Back in November, I went to pick my daughter up from the garage where she'd dropped off her car for a service. Unfortunately, I went to the wrong garage, and upon entering its car park there I found it full. Furthermore, it was extremely tight. Rather than risk reversing out and scraping my car or hitting a jutting-out Mercedes, I decided I'd better do a three-point turn, except with more points.

I must have done around seventeen points in the turn, but when I started to head out it transpired I should have done nineteen and I scraped a door on a wall. Looking at the wall afterwards, in case I'd caused it any damage, it was apparent that I wasn't the first driver to scrape a door on it.

Annoyingly, my wife was in the car with me at the time, so I couldn't invent someone else to blame. It was my fault.

I asked MG if they did bodywork repairs, and they said no; they did, however, recommend a repair shop not far from where they were based, so I went to that. They said they could replace the rear door for something like £2,700 — more, if I claimed it off my insurance. This seemed excessive to me, so I looked for some other places. The first one I found would do it for a thousand quid less, so I went with that.

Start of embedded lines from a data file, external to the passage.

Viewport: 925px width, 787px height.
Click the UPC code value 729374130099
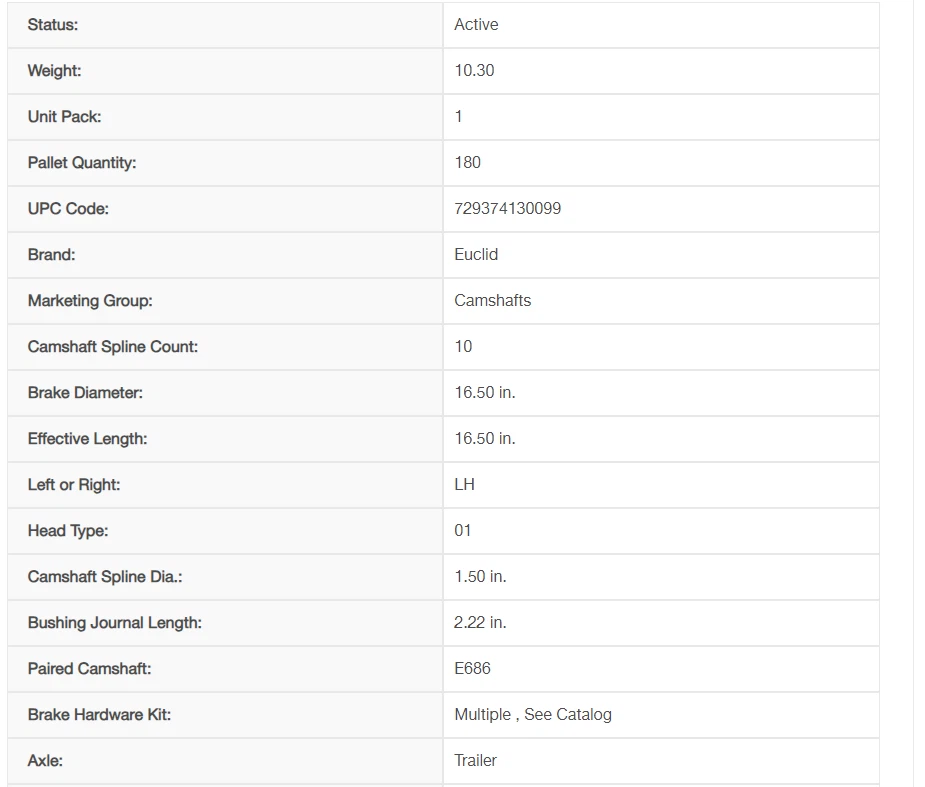(x=507, y=209)
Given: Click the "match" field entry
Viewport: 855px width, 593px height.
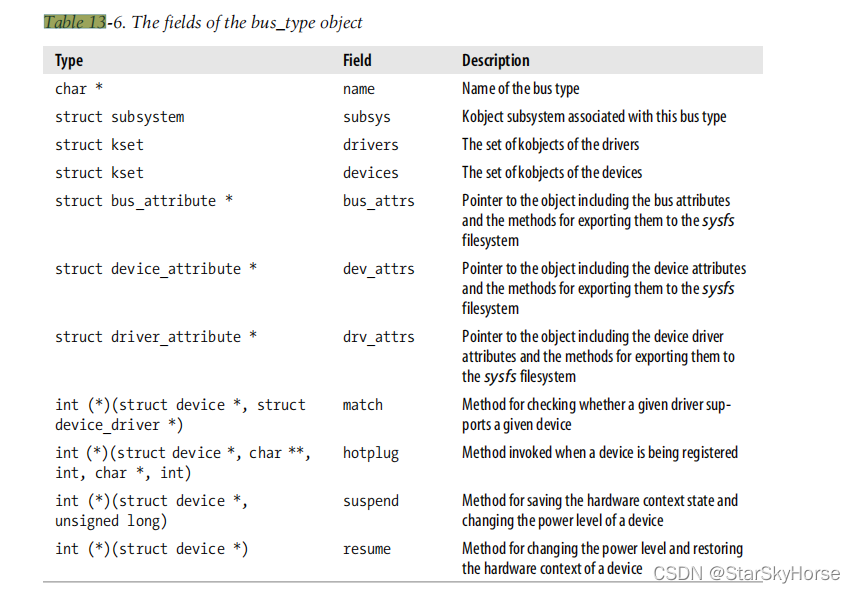Looking at the screenshot, I should (x=362, y=405).
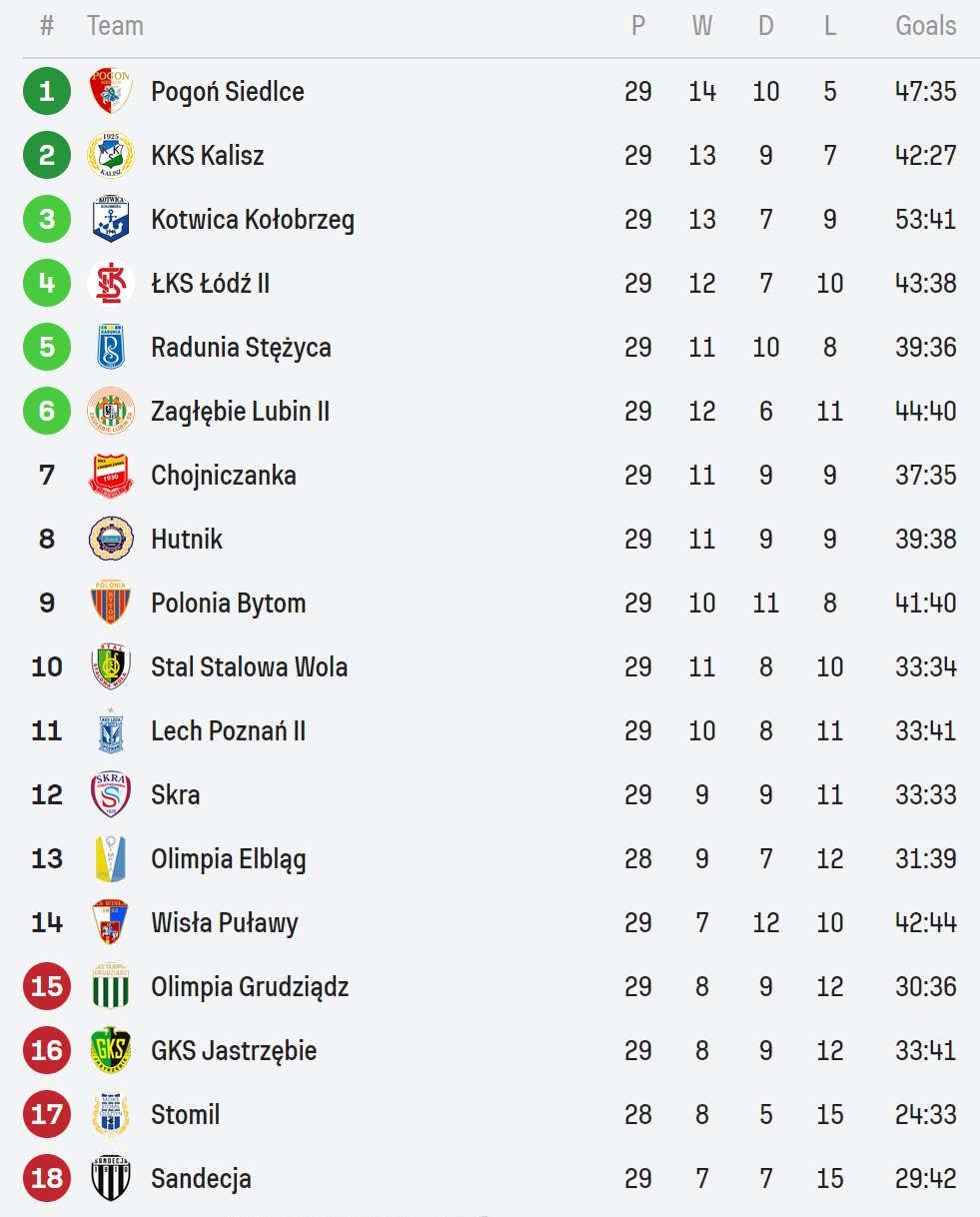
Task: Click the GKS Jastrzębie green-yellow logo
Action: [x=110, y=1050]
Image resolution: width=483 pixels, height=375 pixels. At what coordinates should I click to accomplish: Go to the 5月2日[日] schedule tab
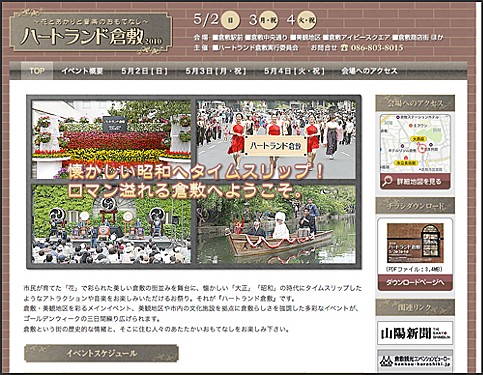(144, 71)
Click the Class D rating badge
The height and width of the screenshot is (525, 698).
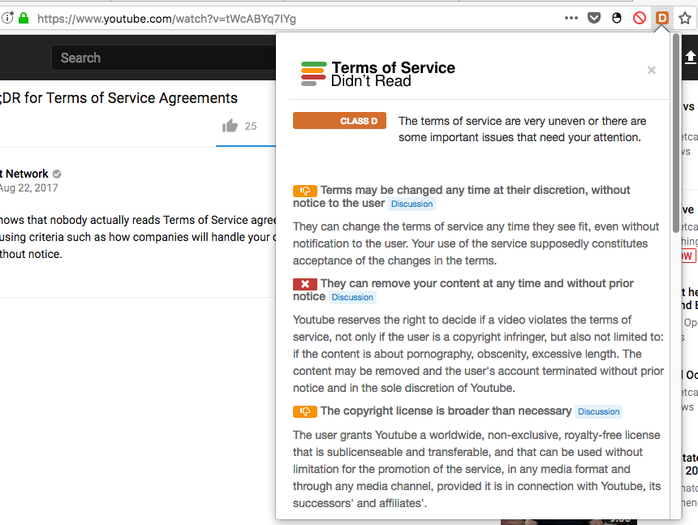click(x=339, y=121)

I booked it in for the next week. It would take five days to fix, because they had to do a colour match. On the second day, I got a call telling me there was a problem. Apparently, the 2025 MG ZS+ Trophy hybrid has a different rear driver-side door to the 2024 MG ZS+ Trophy hybrid, and the replacement door they'd bought was falsely advertised as being 2025 when it was 2024.

They also said that there was a problem with supplies of this door. They're made in China, and are shipped over to the UK somewhat sporadically. I was told they'd keep a lookout for one, and would contact me when they found one. They warned that it could take anything from a week to a year for one to appear.

Come February, three months exactly after I scraped the door, I hadn't heard a peep from them. I emailed, asking if they'd forgotten me, but they hadn't. There were still no doors available.

I wasn't impressed by this, so did an Internet search myself for a 2025 MG ZS+ Trophy hybrid rear driver-side door. Immediately, a match came up on one of eBay's car-parts sub-sites. It looked fine, so I asked the body repair shop if it would do and they said yes. Their own eBay search was somewhat more general and didn't pick it up, apparently. Anyway, they ordered it, fixed a dent it acquired during transport, and last week they painted it and installed it.



It looks pretty good, although it doesn't have the fancy protective spray on it that the rest of the car does.

I wonder how long it would have taken them to find a door if I hadn't looked for one myself.

I wonder how soon I could have had my car fixed if I'd looked for a door earlier.

I wonder how long I'd have had to wait to get my door fixed if I'd left it a week before looking for a replacement myself, given that the boss of the company split from his wife and went on holiday to Egypt.

Oh well, it's nice and smart now, except for the dirt splashes it picked up the moment I drove it out of the repair works.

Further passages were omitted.